‏ 2 Corinthians 5:1-4

The House Not Made with Hands SUMMARY OF II CORINTHIANS 5: The Groaning for Deliverance. The Divine Cloth for the Soul Which Has Laid Aside Its Mortal. Tenement. Absent from the Body, but Present with the Lord. Appearing Before the Judgment Seat. Dying with Christ. New Creatures. The Ministry of Reconciliation.

For we know that if our earthly house of [this] tabernacle were dissolved. Paul has spoken of looking for the things that are unseen and eternal (2Co 4:18). He now describes the body as only a tent dwelling, a temporary abode, in which we are camping during a journey. If death should come and the body be dissolved, we have a building of God, an house not made with hands, eternal in the heavens. There is another dwelling for the redeemed, "the spiritual body" described in 1Co 15:44, a heavenly and eternal body. To the saint, death is the exchange of the earthly tent dwelling for this eternal spiritual body.
For in this we groan. While in this fragile, suffering earthly body, Paul longed for the deliverance from it and "for the house not made with hands" (2Co 5:1), the spiritual body.

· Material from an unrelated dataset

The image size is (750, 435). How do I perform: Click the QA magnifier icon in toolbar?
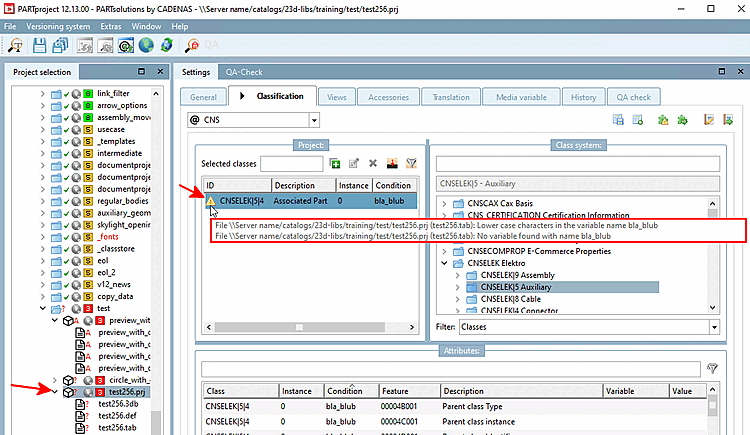[192, 45]
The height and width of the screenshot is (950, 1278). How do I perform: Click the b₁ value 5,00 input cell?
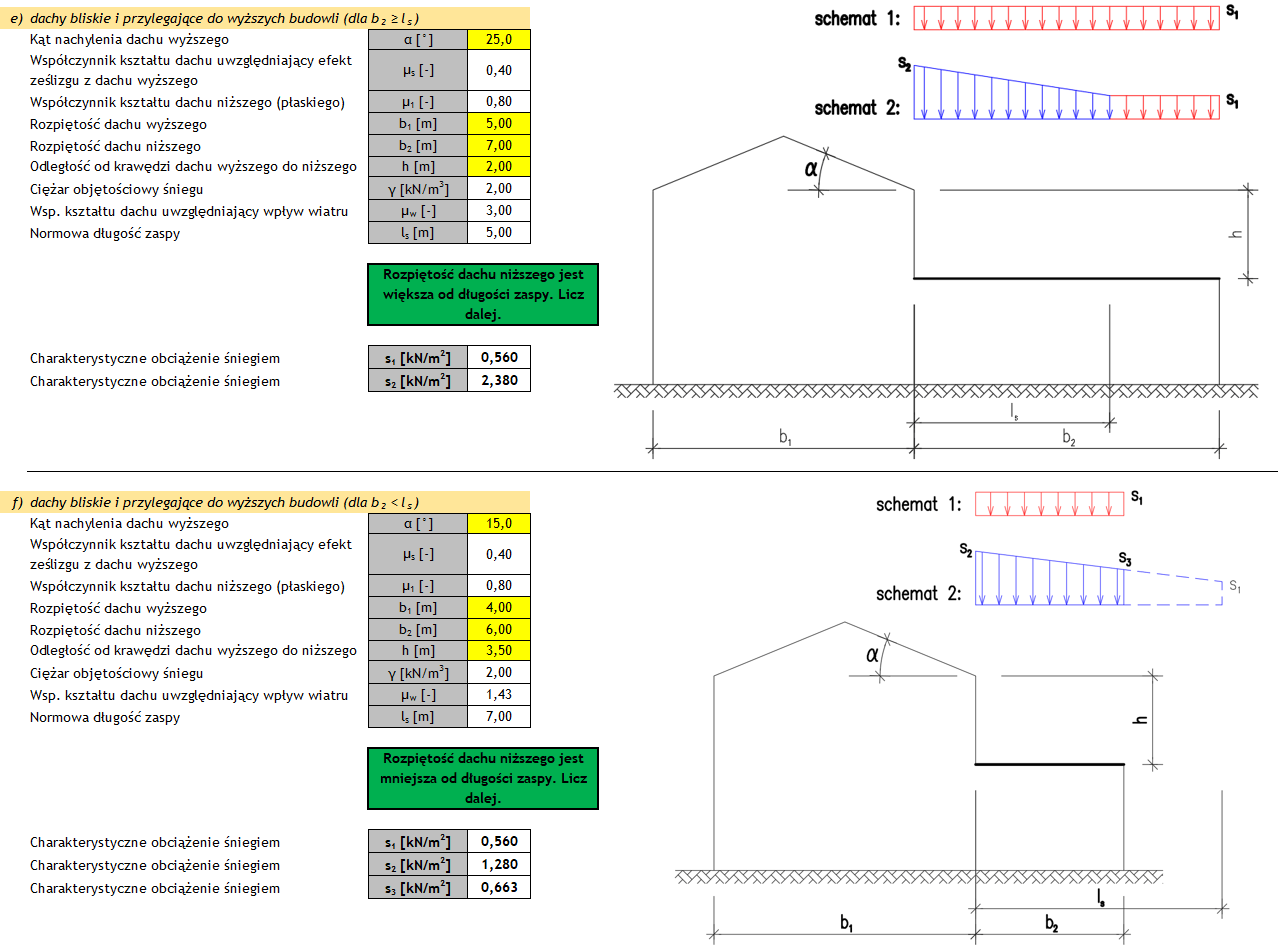click(498, 124)
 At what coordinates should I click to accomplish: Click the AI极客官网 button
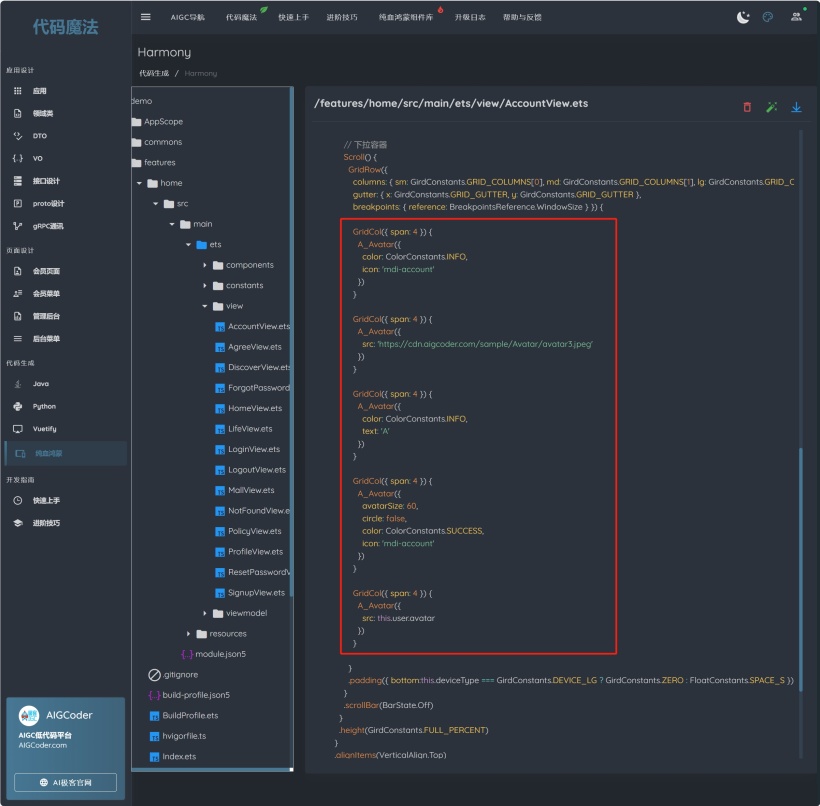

Desiring to be clothed upon with our house which is from heaven. The thought is that when the spirit leaves the mortal clay, it lays off an old and worn-out clothing, and is to be clothed with, or invested in, its divine clothing.
If so be that being clothed we shall not be found naked. This shall come to pass, provided the spirit is clothed with a spiritual body at the resurrection, and not disembodied or naked. This is an allusion to the errors so prevalent at Corinth which he had combated in 1 Corinthians 15.

See PNT 1Co 15:1. It was a Greek theory that when the spirit left the mortal body that it remained without a body, but Paul says: "If we too, clothed upon, shall not be without an immortal body". See Meyer on this passage. Many hold that Paul's language is due to the belief that they would meet the Lord in the mortal body is that at his speedy coming. This, I am sure, is a wrong interpretation.
For we that are in [this] tabernacle. This tent dwelling for the journey.

Do groan, being burdened. Groan for deliverance from it, because the burden is so heavy.

Not for that we would be unclothed. It is not that we wish to be freed from a body, but we wish a better one; to lay off the old raiment that we may be clothed upon with the heavenly raiment, the spiritual body, in order that "this mortal shall put on immortality" (1Co 15:53).

‏ 1 John 3:2

Now are we the sons of God. Already we have the great privilege of being sons, and it doth not yet appear what we shall be. Our future glory is not yet manifest. Even we ourselves cannot understand it.

But we know that, when he shall appear. One glorious revelation has been made. At the coming of Christ we shall be like him. Then we shall be like him in body. See Php 3:21. We shall also be found morally in his image.

For we shall see him as he is. To look upon him has power to change us into his glory. See 2Co 3:18.